Where does the string "badge" occur in the records below? Copy every line that holds it.

▶ [Listed entries]

>>>

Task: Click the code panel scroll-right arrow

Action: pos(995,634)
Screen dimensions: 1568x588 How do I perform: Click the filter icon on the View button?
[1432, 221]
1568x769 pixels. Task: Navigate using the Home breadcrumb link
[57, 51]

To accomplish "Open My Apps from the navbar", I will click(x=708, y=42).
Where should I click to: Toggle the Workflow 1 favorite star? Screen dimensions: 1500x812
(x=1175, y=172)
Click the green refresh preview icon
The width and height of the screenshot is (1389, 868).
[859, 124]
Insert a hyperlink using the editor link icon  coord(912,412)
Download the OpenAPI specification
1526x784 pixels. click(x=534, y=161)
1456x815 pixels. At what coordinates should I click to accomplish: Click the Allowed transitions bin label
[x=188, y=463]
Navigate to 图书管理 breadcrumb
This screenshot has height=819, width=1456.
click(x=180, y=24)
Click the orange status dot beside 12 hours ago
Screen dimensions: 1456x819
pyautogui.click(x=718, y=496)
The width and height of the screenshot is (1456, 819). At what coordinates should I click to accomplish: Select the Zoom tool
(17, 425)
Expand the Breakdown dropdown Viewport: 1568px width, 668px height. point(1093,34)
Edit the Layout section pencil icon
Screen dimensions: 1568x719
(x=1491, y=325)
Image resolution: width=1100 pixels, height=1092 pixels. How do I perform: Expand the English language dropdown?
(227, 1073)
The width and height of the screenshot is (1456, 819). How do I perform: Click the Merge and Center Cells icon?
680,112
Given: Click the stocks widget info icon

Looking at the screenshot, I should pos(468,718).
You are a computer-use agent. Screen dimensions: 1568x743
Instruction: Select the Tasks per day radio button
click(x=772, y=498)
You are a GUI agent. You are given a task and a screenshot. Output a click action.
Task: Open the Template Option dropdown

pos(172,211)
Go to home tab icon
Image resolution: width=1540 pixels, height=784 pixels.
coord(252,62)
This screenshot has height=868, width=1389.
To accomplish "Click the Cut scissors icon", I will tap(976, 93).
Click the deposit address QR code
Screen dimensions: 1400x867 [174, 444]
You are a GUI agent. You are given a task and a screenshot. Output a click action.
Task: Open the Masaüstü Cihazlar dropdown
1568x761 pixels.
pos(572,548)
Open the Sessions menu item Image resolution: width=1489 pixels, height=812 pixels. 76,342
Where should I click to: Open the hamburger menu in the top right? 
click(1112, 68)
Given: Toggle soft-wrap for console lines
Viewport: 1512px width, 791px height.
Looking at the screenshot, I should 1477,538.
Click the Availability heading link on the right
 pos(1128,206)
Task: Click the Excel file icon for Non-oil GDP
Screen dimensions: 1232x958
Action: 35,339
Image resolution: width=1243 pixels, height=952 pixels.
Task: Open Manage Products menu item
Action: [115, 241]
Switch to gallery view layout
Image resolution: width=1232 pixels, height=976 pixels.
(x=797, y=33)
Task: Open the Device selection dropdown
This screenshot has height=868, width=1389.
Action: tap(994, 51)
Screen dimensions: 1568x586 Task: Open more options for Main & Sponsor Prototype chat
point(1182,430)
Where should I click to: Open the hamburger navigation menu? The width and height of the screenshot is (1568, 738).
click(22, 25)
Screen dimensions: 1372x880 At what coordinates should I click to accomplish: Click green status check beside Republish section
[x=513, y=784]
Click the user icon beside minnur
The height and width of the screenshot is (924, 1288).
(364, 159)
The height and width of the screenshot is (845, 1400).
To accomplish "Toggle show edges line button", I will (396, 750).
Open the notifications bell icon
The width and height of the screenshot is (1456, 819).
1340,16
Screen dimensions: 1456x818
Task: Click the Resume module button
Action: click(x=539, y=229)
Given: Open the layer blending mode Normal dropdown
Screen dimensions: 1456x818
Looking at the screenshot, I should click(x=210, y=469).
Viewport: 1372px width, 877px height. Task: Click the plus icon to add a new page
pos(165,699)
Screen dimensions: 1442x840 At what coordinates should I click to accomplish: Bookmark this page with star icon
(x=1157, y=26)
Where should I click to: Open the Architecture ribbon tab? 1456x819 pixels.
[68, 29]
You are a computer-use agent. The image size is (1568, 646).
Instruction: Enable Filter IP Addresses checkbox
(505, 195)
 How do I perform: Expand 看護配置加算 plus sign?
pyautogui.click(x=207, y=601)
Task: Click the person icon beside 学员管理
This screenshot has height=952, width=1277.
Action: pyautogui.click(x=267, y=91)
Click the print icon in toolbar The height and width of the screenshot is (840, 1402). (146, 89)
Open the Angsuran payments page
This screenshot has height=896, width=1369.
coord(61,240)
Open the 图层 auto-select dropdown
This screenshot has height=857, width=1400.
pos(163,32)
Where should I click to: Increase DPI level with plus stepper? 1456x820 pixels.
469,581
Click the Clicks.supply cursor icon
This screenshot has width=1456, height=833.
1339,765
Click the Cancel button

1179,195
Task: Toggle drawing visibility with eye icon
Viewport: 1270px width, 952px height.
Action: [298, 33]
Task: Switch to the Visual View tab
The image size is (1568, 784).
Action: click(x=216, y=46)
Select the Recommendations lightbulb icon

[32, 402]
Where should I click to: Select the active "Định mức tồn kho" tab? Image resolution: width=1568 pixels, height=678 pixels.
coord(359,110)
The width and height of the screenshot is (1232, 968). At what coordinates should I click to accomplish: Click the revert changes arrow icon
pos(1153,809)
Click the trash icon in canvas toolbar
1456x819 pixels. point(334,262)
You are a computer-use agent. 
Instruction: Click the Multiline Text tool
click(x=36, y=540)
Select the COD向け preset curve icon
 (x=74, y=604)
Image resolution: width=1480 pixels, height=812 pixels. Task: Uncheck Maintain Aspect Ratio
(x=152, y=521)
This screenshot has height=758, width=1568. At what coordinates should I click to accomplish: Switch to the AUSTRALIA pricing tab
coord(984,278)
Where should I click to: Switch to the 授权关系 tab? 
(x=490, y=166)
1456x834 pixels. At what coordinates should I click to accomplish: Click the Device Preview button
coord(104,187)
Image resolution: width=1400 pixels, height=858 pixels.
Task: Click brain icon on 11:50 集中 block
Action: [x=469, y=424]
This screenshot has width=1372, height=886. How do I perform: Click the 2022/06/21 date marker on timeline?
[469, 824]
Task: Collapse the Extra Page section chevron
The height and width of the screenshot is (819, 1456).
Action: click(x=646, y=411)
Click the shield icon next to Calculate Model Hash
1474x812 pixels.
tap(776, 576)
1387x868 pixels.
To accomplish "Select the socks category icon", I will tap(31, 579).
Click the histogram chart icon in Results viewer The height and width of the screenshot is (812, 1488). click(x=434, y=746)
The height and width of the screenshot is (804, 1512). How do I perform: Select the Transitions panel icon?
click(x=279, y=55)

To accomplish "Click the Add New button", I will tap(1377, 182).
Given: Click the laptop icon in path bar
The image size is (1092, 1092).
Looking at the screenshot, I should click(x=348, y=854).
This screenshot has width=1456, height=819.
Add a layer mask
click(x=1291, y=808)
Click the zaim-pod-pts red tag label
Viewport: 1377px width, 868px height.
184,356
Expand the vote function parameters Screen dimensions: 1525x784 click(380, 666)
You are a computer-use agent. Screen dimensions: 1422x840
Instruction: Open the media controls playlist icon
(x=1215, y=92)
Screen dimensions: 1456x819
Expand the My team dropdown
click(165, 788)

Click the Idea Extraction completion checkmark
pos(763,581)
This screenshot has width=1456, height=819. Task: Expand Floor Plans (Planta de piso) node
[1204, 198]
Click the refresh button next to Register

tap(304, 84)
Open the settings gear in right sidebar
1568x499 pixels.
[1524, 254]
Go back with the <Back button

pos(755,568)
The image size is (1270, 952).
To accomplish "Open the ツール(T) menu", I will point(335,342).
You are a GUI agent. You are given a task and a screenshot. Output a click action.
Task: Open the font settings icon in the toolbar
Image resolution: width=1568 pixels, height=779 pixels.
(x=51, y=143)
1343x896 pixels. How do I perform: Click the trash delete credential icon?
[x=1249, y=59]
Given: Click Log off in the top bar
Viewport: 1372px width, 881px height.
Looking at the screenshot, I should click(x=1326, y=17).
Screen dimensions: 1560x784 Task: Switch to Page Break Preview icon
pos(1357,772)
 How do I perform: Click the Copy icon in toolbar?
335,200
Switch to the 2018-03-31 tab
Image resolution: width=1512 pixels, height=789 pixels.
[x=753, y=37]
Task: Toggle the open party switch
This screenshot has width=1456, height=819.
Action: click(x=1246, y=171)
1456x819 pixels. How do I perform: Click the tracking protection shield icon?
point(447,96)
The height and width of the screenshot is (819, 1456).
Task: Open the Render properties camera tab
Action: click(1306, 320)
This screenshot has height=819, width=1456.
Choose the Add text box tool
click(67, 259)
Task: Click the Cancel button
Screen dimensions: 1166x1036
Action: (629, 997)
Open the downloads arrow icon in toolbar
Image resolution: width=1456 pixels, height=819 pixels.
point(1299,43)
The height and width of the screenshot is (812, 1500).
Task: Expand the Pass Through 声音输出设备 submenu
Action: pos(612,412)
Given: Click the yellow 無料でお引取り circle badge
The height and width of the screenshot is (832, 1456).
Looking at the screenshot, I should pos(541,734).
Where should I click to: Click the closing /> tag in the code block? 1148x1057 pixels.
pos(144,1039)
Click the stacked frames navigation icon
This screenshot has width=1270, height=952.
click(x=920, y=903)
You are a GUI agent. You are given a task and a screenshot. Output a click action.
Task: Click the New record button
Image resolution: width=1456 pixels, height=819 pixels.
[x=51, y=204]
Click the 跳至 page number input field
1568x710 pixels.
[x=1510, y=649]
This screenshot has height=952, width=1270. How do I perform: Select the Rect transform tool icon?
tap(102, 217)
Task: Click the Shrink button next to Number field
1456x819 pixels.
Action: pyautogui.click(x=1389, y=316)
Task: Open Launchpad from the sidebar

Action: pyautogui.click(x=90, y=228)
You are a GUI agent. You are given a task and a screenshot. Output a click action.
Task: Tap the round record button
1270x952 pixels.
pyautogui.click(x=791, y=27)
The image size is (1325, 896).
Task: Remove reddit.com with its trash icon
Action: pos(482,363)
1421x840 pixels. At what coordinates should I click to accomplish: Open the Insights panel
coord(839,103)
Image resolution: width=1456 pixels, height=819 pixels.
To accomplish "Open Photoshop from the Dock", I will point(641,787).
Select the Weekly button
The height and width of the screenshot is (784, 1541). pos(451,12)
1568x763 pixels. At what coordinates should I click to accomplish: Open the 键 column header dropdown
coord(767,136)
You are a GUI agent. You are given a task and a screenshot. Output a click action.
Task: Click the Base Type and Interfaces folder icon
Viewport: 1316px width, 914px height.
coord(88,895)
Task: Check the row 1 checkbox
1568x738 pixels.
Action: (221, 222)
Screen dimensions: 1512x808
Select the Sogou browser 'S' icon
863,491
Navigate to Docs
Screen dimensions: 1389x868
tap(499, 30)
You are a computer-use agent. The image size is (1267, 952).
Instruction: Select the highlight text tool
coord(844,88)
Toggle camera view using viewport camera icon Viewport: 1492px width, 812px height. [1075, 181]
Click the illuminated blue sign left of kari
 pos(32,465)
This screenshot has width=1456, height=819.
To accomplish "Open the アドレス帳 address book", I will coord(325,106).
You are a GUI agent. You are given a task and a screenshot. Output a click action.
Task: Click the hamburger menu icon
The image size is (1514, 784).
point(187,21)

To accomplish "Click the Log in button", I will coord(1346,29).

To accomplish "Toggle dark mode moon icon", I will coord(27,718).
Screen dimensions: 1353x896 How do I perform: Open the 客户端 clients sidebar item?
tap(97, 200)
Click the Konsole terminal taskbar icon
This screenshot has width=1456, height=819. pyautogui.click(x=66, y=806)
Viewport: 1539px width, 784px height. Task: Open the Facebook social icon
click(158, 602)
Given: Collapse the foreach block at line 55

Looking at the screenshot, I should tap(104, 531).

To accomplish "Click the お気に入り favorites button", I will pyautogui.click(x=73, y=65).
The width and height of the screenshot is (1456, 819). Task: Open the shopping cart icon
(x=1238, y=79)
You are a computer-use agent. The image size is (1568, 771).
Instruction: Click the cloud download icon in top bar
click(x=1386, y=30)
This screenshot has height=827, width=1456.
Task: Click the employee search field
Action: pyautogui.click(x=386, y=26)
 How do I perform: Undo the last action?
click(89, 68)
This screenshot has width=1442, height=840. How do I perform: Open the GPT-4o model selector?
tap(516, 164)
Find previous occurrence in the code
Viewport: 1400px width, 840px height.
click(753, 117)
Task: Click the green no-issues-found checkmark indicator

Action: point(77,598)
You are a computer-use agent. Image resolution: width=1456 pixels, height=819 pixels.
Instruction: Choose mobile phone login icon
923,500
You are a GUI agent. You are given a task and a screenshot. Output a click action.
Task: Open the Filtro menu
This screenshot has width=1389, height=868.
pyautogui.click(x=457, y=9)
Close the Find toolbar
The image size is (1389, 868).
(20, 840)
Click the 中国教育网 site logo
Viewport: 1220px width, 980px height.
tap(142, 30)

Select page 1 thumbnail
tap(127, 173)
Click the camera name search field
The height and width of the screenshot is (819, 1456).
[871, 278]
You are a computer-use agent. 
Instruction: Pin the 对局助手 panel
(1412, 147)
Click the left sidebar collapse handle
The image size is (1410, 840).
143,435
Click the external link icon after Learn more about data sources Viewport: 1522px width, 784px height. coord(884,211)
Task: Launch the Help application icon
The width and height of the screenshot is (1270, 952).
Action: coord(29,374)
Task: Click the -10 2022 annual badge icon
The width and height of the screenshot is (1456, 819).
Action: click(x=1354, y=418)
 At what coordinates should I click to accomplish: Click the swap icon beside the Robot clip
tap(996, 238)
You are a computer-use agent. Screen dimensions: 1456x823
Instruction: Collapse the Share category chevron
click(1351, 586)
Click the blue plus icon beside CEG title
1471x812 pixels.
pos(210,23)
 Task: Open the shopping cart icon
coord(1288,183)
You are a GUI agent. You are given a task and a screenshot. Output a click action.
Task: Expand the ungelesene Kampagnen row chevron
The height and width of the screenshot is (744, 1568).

<<<

▶ [Reply]
Given: Click the yellow 無料でお引取り circle badge
Task: Click the -10 2022 annual badge icon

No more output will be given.